- ACTION ITEM -
Copy the lines below verbatim, but only from the line containing "This screenshot has width=978, height=1232." through the end of the data.

- DATA PROVIDED -
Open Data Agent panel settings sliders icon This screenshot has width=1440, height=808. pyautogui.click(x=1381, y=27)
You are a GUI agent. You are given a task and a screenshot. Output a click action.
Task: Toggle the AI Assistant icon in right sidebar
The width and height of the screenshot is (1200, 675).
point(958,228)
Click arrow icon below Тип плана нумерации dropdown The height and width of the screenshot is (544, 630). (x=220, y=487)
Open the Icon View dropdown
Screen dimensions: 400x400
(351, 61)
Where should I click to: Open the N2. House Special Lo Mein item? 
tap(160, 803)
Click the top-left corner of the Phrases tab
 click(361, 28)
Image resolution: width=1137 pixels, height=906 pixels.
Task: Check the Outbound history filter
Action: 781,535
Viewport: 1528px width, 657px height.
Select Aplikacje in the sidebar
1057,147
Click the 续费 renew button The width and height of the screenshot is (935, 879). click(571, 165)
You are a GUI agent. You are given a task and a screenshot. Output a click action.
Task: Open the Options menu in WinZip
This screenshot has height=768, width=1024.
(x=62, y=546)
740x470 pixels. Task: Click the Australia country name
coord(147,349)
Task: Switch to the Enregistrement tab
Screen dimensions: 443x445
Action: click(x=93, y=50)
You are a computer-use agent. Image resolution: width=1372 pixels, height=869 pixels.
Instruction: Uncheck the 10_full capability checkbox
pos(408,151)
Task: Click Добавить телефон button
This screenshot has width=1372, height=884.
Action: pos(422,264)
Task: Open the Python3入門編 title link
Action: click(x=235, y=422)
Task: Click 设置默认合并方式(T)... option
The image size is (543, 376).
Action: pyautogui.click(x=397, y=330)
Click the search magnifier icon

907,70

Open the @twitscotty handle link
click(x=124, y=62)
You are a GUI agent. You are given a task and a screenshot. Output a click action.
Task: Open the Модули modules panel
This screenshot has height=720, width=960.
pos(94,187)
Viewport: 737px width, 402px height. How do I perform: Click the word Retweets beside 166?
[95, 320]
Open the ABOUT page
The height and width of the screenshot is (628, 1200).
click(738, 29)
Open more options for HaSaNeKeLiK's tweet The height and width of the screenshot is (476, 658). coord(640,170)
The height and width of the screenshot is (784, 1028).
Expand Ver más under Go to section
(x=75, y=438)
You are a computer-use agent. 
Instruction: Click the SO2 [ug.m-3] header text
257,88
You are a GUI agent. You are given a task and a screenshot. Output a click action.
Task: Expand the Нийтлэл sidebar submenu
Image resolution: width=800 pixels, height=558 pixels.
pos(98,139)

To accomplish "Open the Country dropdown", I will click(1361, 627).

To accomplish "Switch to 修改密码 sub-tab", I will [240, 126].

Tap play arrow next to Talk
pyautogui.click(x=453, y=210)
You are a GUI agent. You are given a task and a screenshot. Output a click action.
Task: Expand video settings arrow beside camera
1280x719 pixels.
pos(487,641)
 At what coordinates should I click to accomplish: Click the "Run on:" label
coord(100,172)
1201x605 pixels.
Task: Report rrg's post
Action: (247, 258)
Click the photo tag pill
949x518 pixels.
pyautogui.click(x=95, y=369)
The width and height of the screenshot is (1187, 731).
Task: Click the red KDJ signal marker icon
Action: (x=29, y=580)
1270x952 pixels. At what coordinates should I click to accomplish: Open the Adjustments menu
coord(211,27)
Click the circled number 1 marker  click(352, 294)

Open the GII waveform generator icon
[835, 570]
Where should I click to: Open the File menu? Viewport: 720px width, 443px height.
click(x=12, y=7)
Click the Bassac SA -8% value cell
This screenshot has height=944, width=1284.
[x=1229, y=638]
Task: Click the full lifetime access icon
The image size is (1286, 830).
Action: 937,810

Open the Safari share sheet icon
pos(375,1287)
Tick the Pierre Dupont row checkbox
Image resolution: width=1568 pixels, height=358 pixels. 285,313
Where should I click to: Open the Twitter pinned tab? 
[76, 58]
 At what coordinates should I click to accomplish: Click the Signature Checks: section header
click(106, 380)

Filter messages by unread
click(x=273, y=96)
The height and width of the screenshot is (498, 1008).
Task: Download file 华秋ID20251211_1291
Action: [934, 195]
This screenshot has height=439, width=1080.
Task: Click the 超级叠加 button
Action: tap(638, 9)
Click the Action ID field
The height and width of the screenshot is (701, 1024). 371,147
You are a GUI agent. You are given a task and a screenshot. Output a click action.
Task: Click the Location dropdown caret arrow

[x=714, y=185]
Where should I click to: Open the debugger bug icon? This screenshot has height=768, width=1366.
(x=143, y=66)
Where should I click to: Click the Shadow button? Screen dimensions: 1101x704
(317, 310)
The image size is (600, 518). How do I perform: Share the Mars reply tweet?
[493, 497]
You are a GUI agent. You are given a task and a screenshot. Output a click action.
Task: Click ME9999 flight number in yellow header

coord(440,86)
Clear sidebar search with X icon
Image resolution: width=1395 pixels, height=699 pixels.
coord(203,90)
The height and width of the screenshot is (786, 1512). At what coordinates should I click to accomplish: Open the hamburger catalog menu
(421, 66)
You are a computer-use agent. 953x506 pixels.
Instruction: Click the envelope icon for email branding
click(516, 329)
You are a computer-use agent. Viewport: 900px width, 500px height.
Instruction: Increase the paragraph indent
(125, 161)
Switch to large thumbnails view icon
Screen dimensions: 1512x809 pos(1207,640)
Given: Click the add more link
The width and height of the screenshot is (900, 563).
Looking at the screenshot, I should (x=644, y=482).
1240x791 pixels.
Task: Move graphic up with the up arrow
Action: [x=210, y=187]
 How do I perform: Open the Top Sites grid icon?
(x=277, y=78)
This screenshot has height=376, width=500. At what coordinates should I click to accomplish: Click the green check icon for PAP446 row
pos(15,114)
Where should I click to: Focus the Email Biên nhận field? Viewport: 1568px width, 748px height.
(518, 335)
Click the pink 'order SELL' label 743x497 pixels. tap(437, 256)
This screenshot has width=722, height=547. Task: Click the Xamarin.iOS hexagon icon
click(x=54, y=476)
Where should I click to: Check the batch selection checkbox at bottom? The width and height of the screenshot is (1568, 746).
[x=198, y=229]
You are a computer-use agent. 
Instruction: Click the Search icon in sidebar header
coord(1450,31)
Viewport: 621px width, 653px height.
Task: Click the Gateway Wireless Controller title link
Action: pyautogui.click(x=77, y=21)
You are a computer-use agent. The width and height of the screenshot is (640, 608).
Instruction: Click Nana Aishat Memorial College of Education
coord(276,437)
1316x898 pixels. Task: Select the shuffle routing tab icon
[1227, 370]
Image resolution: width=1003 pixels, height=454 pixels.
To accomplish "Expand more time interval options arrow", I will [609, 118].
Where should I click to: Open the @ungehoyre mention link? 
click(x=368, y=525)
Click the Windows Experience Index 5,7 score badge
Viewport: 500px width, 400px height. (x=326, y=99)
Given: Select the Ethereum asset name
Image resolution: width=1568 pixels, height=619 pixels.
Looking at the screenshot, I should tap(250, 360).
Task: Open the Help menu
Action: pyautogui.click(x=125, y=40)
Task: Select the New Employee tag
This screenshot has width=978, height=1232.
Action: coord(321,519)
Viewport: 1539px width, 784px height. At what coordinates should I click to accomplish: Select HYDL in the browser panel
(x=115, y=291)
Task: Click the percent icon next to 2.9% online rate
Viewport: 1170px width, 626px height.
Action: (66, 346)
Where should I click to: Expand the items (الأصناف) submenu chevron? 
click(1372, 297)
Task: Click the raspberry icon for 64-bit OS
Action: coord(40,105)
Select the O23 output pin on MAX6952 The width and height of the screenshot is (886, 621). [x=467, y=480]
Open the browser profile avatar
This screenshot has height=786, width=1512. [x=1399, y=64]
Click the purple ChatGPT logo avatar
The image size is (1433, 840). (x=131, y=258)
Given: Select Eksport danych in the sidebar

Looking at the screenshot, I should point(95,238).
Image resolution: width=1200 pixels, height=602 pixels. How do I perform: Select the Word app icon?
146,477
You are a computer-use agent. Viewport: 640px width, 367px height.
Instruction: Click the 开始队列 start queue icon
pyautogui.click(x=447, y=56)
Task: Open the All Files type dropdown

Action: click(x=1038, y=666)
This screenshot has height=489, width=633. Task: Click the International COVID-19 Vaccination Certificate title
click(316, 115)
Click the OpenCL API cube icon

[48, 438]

- TASK RESPONSE -
This screenshot has width=978, height=1232.
Action: coord(321,519)
Viewport: 1539px width, 784px height. At what coordinates should I click to accomplish: Select HYDL in the browser panel
(x=115, y=291)
Task: Click the percent icon next to 2.9% online rate
Viewport: 1170px width, 626px height.
Action: (66, 346)
Where should I click to: Expand the items (الأصناف) submenu chevron? 
click(1372, 297)
Task: Click the raspberry icon for 64-bit OS
Action: coord(40,105)
Select the O23 output pin on MAX6952 The width and height of the screenshot is (886, 621). [x=467, y=480]
Open the browser profile avatar
This screenshot has height=786, width=1512. [x=1399, y=64]
Click the purple ChatGPT logo avatar
The image size is (1433, 840). (x=131, y=258)
Given: Select Eksport danych in the sidebar

Looking at the screenshot, I should point(95,238).
Image resolution: width=1200 pixels, height=602 pixels. How do I perform: Select the Word app icon?
146,477
You are a computer-use agent. Viewport: 640px width, 367px height.
Instruction: Click the 开始队列 start queue icon
pyautogui.click(x=447, y=56)
Task: Open the All Files type dropdown

Action: click(x=1038, y=666)
This screenshot has height=489, width=633. Task: Click the International COVID-19 Vaccination Certificate title
click(316, 115)
Click the OpenCL API cube icon

[48, 438]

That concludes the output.